====== Texto do exercício

Por Ernesto Campos
“Toda a situação de ameaça alimenta a desconfiança”
Enc. Frattelli Tutti, 25
Não consta que haja estudos sobre a relação entre pandemia e aumento da criminalidade que se verifica – violência doméstica, facadas, violações, roubos… É lógico supor, como causa, uma situação frustrante generalizada: a pandemia é uma ameaça que parece irreversível, porque é cada dia maior; e a frustração agrava-se com a informação ambígua e contraditória sobre medidas restritivas que se mostram, aliás, pouco eficazes. A mensagem de elevado risco e situação gravíssima não passa.
Há várias maneiras de ultrapassar a situação frustrante. A mais vulgar é a agressão, e é o que parece verificar-se e exprimir-se nas notícias que ocupam três páginas de jornal diário de grande expansão e largos minutos de emissão televisiva. Outro mecanismo de defesa é ignorar a situação frustrante. Perante a insegurança, desliza-se para o comportamento inadequado de recusa do risco, mantendo a habitualidade. Ou então racionaliza-se: a estatística é cálculo de probabilidades, não é dogma. Os psicólogos falam, ainda, de sublimação como reação à situação frustrante. Trata-se de substituir o desprazer do recolhimento domiciliário por contacto virtual telemático com familiares e amigos, ver o jogo de futebol na TV em vez de aplaudir exuberantemente o clube preferido na bancada do estádio. Esta substituição do princípio do prazer, sempre atraente, pelo princípio da realidade, agora imperioso, é a alteração sensata e inteligente da conduta, que se torna necessária, em vez de comportamentos primários e antissociais de agressividade e indiferença. Se a recomendação de proteger a saúde própria e alheia , a exibição de números assustadores de infetados, hospitalizados e óbitos não surtiram efeito, talvez o apelo à inteligência, com mensagens claras, assertivas e objetivas possa ser mais eficaz.

============
====== Dados em análise

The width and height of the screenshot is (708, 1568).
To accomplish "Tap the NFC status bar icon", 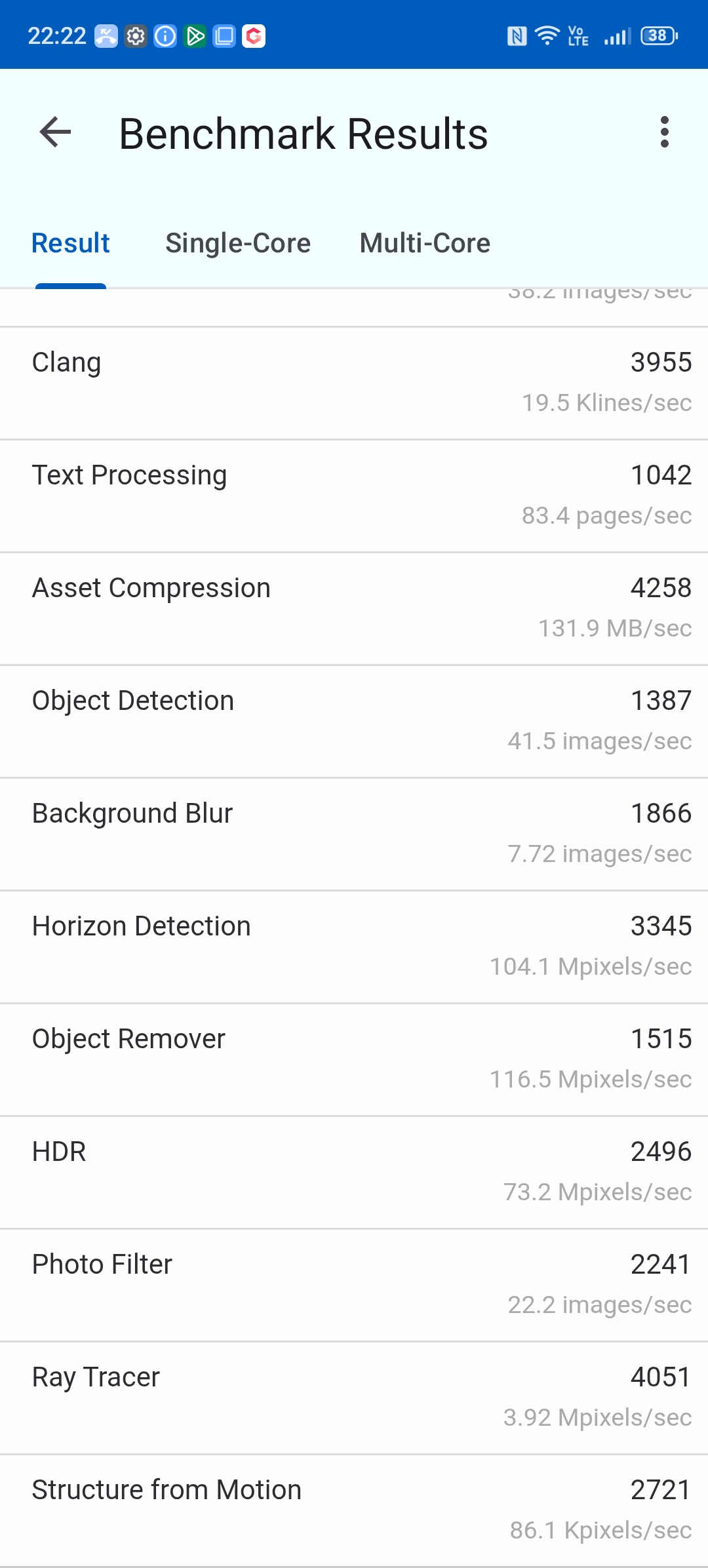I will pyautogui.click(x=517, y=35).
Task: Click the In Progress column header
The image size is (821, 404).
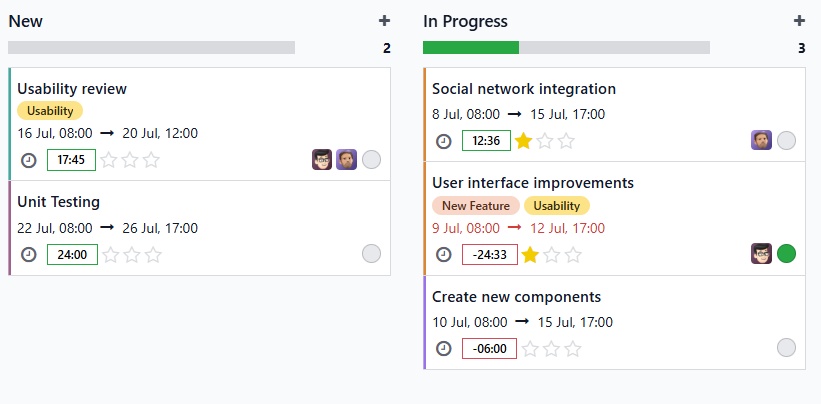Action: pyautogui.click(x=465, y=21)
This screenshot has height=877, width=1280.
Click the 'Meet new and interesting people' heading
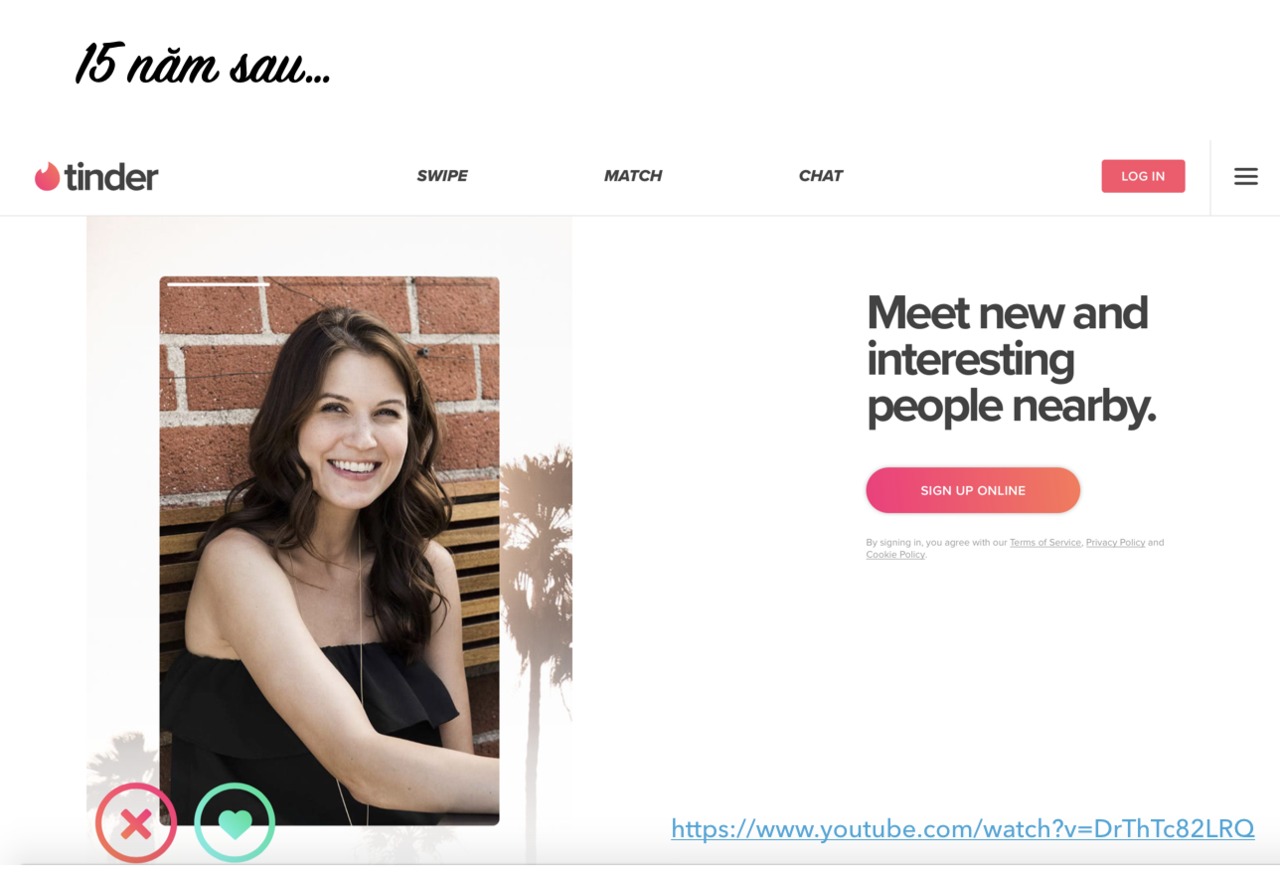(x=1011, y=360)
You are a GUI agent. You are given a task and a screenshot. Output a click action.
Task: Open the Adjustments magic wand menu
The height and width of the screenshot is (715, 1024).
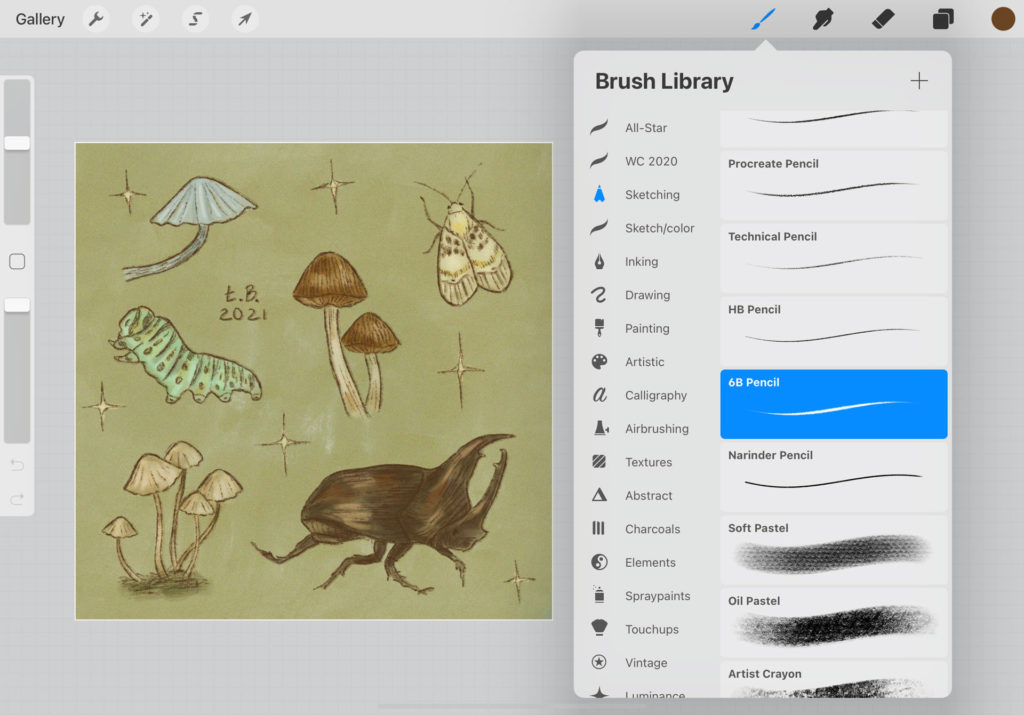pyautogui.click(x=146, y=19)
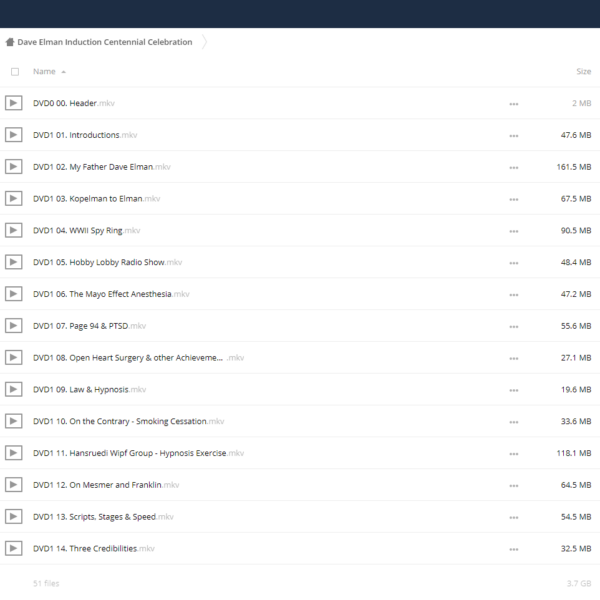This screenshot has width=600, height=600.
Task: Click the home icon in the breadcrumb
Action: coord(10,42)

============

Atividade. Transcreva na íntegra o texto do exercício sobre a frustração causada pela pandemia.

Solução.
Por Ernesto Campos
“Toda a situação de ameaça alimenta a desconfiança”
Enc. Frattelli Tutti, 25
Não consta que haja estudos sobre a relação entre pandemia e aumento da criminalidade que se verifica – violência doméstica, facadas, violações, roubos… É lógico supor, como causa, uma situação frustrante generalizada: a pandemia é uma ameaça que parece irreversível, porque é cada dia maior; e a frustração agrava-se com a informação ambígua e contraditória sobre medidas restritivas que se mostram, aliás, pouco eficazes. A mensagem de elevado risco e situação gravíssima não passa.
Há várias maneiras de ultrapassar a situação frustrante. A mais vulgar é a agressão, e é o que parece verificar-se e exprimir-se nas notícias que ocupam três páginas de jornal diário de grande expansão e largos minutos de emissão televisiva. Outro mecanismo de defesa é ignorar a situação frustrante. Perante a insegurança, desliza-se para o comportamento inadequado de recusa do risco, mantendo a habitualidade. Ou então racionaliza-se: a estatística é cálculo de probabilidades, não é dogma. Os psicólogos falam, ainda, de sublimação como reação à situação frustrante. Trata-se de substituir o desprazer do recolhimento domiciliário por contacto virtual telemático com familiares e amigos, ver o jogo de futebol na TV em vez de aplaudir exuberantemente o clube preferido na bancada do estádio. Esta substituição do princípio do prazer, sempre atraente, pelo princípio da realidade, agora imperioso, é a alteração sensata e inteligente da conduta, que se torna necessária, em vez de comportamentos primários e antissociais de agressividade e indiferença. Se a recomendação de proteger a saúde própria e alheia , a exibição de números assustadores de infetados, hospitalizados e óbitos não surtiram efeito, talvez o apelo à inteligência, com mensagens claras, assertivas e objetivas possa ser mais eficaz.